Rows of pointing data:
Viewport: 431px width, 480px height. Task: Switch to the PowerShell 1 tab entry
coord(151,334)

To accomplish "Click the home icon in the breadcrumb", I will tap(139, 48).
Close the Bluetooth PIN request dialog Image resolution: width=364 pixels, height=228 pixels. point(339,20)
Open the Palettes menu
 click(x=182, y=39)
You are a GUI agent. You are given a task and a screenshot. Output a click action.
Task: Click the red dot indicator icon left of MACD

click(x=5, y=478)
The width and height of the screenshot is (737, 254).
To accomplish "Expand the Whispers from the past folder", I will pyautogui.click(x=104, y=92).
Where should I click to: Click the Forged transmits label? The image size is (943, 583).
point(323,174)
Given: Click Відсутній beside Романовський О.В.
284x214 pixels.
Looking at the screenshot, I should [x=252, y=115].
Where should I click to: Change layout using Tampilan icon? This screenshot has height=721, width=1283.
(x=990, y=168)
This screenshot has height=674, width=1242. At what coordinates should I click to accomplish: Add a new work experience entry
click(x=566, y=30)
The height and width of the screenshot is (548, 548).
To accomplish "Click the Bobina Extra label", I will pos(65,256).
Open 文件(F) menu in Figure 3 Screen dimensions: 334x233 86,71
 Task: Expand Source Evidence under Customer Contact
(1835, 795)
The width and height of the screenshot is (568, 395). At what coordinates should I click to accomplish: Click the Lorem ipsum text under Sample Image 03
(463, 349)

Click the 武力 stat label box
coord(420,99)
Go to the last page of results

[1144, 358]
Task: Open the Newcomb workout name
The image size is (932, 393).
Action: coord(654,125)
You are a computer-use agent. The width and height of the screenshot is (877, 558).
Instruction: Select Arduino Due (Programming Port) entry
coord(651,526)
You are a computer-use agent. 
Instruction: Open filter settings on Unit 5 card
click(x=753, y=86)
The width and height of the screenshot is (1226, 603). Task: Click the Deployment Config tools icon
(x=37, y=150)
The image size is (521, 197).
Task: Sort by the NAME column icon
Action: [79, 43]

> _TASK TO COMPLETE_: Rewrite all the records above, changing every "computer-use agent" to "desktop assistant" and leaving everything else as it is.

> _SOLVED EXERCISE_:
Viewport: 431px width, 480px height. Task: Switch to the PowerShell 1 tab entry
coord(151,334)

To accomplish "Click the home icon in the breadcrumb", I will tap(139, 48).
Close the Bluetooth PIN request dialog Image resolution: width=364 pixels, height=228 pixels. point(339,20)
Open the Palettes menu
 click(x=182, y=39)
You are a GUI agent. You are given a task and a screenshot. Output a click action.
Task: Click the red dot indicator icon left of MACD

click(x=5, y=478)
The width and height of the screenshot is (737, 254).
To accomplish "Expand the Whispers from the past folder", I will pyautogui.click(x=104, y=92).
Where should I click to: Click the Forged transmits label? The image size is (943, 583).
point(323,174)
Given: Click Відсутній beside Романовський О.В.
284x214 pixels.
Looking at the screenshot, I should [x=252, y=115].
Where should I click to: Change layout using Tampilan icon? This screenshot has height=721, width=1283.
(x=990, y=168)
This screenshot has height=674, width=1242. At what coordinates should I click to accomplish: Add a new work experience entry
click(x=566, y=30)
The height and width of the screenshot is (548, 548).
To accomplish "Click the Bobina Extra label", I will pos(65,256).
Open 文件(F) menu in Figure 3 Screen dimensions: 334x233 86,71
 Task: Expand Source Evidence under Customer Contact
(1835, 795)
The width and height of the screenshot is (568, 395). At what coordinates should I click to accomplish: Click the Lorem ipsum text under Sample Image 03
(463, 349)

Click the 武力 stat label box
coord(420,99)
Go to the last page of results

[1144, 358]
Task: Open the Newcomb workout name
The image size is (932, 393).
Action: coord(654,125)
You are a desktop assistant. The width and height of the screenshot is (877, 558).
Instruction: Select Arduino Due (Programming Port) entry
coord(651,526)
You are a desktop assistant. 
Instruction: Open filter settings on Unit 5 card
click(x=753, y=86)
The width and height of the screenshot is (1226, 603). Task: Click the Deployment Config tools icon
(x=37, y=150)
The image size is (521, 197).
Task: Sort by the NAME column icon
Action: [79, 43]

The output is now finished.